PROBLEM TO SOLVE> Please return all of the following material word for word, keeping every line unchanged.

MATERIAL PROVIDED>
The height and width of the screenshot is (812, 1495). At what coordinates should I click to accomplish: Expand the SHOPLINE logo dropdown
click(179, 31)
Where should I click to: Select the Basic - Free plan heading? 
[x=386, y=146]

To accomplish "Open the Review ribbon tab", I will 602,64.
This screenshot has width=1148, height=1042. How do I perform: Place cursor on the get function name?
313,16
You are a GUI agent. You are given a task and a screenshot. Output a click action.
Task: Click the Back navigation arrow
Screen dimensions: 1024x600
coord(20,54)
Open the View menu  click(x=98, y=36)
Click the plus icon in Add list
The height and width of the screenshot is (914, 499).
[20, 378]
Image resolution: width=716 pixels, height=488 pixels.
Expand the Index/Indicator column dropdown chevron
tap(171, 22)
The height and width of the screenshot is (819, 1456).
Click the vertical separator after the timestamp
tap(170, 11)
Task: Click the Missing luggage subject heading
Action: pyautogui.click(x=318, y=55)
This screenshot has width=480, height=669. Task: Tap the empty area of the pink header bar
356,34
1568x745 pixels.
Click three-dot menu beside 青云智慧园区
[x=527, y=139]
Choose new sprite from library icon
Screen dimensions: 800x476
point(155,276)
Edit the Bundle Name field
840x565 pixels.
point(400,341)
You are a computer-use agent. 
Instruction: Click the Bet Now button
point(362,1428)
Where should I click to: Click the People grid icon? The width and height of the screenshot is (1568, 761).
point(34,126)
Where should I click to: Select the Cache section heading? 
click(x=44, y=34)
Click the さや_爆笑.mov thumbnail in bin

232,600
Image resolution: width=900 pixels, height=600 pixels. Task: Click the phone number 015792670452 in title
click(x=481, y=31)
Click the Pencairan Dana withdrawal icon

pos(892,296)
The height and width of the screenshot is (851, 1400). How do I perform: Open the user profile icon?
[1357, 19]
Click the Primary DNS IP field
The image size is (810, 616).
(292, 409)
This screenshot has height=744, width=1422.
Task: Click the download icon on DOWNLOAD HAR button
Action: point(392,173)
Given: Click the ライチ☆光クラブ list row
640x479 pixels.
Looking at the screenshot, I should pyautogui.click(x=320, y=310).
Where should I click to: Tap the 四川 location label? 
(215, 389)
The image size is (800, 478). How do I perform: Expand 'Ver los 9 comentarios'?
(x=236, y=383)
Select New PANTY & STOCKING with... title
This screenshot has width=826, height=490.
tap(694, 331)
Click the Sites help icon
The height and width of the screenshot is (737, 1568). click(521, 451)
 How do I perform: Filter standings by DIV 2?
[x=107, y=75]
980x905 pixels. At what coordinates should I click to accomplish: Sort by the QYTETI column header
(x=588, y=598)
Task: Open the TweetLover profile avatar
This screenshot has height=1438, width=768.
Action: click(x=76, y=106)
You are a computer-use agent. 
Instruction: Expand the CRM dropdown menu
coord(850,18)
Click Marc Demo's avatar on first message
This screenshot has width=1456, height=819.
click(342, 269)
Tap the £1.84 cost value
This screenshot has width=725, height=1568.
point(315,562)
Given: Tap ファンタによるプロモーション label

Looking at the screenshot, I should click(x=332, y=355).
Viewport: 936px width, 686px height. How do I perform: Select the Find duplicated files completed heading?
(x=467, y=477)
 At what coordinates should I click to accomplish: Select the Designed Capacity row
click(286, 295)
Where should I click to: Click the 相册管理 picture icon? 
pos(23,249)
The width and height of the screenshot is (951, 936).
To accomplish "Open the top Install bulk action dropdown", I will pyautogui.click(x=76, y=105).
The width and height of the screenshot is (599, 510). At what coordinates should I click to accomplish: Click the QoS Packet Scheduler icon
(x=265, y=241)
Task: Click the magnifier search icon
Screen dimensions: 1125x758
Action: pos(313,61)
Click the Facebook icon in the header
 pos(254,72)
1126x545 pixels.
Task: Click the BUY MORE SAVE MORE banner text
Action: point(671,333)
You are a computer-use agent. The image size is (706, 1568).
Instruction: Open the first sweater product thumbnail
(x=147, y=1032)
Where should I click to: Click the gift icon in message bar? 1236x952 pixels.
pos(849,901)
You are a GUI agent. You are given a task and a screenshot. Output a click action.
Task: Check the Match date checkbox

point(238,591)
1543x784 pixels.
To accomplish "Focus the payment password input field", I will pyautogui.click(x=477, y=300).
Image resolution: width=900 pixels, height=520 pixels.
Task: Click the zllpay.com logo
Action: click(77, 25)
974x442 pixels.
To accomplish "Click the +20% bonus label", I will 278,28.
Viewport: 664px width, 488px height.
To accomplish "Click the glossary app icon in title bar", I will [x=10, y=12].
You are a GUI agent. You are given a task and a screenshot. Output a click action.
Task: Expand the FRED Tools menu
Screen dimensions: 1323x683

THE ANSWER>
The height and width of the screenshot is (812, 1495). At what coordinates should I click to accomplish: Expand the SHOPLINE logo dropdown
click(179, 31)
Where should I click to: Select the Basic - Free plan heading? 
[x=386, y=146]

To accomplish "Open the Review ribbon tab", I will 602,64.
This screenshot has width=1148, height=1042. How do I perform: Place cursor on the get function name?
313,16
You are a GUI agent. You are given a task and a screenshot. Output a click action.
Task: Click the Back navigation arrow
Screen dimensions: 1024x600
coord(20,54)
Open the View menu  click(x=98, y=36)
Click the plus icon in Add list
The height and width of the screenshot is (914, 499).
[20, 378]
Image resolution: width=716 pixels, height=488 pixels.
Expand the Index/Indicator column dropdown chevron
tap(171, 22)
The height and width of the screenshot is (819, 1456).
Click the vertical separator after the timestamp
tap(170, 11)
Task: Click the Missing luggage subject heading
Action: pyautogui.click(x=318, y=55)
This screenshot has width=480, height=669. Task: Tap the empty area of the pink header bar
356,34
1568x745 pixels.
Click three-dot menu beside 青云智慧园区
[x=527, y=139]
Choose new sprite from library icon
Screen dimensions: 800x476
point(155,276)
Edit the Bundle Name field
840x565 pixels.
point(400,341)
You are a computer-use agent. 
Instruction: Click the Bet Now button
point(362,1428)
Where should I click to: Click the People grid icon? The width and height of the screenshot is (1568, 761).
point(34,126)
Where should I click to: Select the Cache section heading? 
click(x=44, y=34)
Click the さや_爆笑.mov thumbnail in bin

232,600
Image resolution: width=900 pixels, height=600 pixels. Task: Click the phone number 015792670452 in title
click(x=481, y=31)
Click the Pencairan Dana withdrawal icon

pos(892,296)
The height and width of the screenshot is (851, 1400). How do I perform: Open the user profile icon?
[1357, 19]
Click the Primary DNS IP field
The image size is (810, 616).
(292, 409)
This screenshot has height=744, width=1422.
Task: Click the download icon on DOWNLOAD HAR button
Action: point(392,173)
Given: Click the ライチ☆光クラブ list row
640x479 pixels.
Looking at the screenshot, I should pyautogui.click(x=320, y=310).
Where should I click to: Tap the 四川 location label? 
(215, 389)
The image size is (800, 478). How do I perform: Expand 'Ver los 9 comentarios'?
(x=236, y=383)
Select New PANTY & STOCKING with... title
This screenshot has width=826, height=490.
tap(694, 331)
Click the Sites help icon
The height and width of the screenshot is (737, 1568). click(521, 451)
 How do I perform: Filter standings by DIV 2?
[x=107, y=75]
980x905 pixels. At what coordinates should I click to accomplish: Sort by the QYTETI column header
(x=588, y=598)
Task: Open the TweetLover profile avatar
This screenshot has height=1438, width=768.
Action: click(x=76, y=106)
You are a computer-use agent. 
Instruction: Expand the CRM dropdown menu
coord(850,18)
Click Marc Demo's avatar on first message
This screenshot has width=1456, height=819.
click(342, 269)
Tap the £1.84 cost value
This screenshot has width=725, height=1568.
point(315,562)
Given: Tap ファンタによるプロモーション label

Looking at the screenshot, I should click(x=332, y=355).
Viewport: 936px width, 686px height. How do I perform: Select the Find duplicated files completed heading?
(x=467, y=477)
 At what coordinates should I click to accomplish: Select the Designed Capacity row
click(286, 295)
Where should I click to: Click the 相册管理 picture icon? 
pos(23,249)
The width and height of the screenshot is (951, 936).
To accomplish "Open the top Install bulk action dropdown", I will pyautogui.click(x=76, y=105).
The width and height of the screenshot is (599, 510). At what coordinates should I click to accomplish: Click the QoS Packet Scheduler icon
(x=265, y=241)
Task: Click the magnifier search icon
Screen dimensions: 1125x758
Action: pos(313,61)
Click the Facebook icon in the header
 pos(254,72)
1126x545 pixels.
Task: Click the BUY MORE SAVE MORE banner text
Action: point(671,333)
You are a computer-use agent. The image size is (706, 1568).
Instruction: Open the first sweater product thumbnail
(x=147, y=1032)
Where should I click to: Click the gift icon in message bar? 1236x952 pixels.
pos(849,901)
You are a GUI agent. You are given a task and a screenshot. Output a click action.
Task: Check the Match date checkbox

point(238,591)
1543x784 pixels.
To accomplish "Focus the payment password input field", I will pyautogui.click(x=477, y=300).
Image resolution: width=900 pixels, height=520 pixels.
Task: Click the zllpay.com logo
Action: click(77, 25)
974x442 pixels.
To accomplish "Click the +20% bonus label", I will 278,28.
Viewport: 664px width, 488px height.
To accomplish "Click the glossary app icon in title bar", I will [x=10, y=12].
You are a GUI agent. You are given a task and a screenshot. Output a click action.
Task: Expand the FRED Tools menu
Screen dimensions: 1323x683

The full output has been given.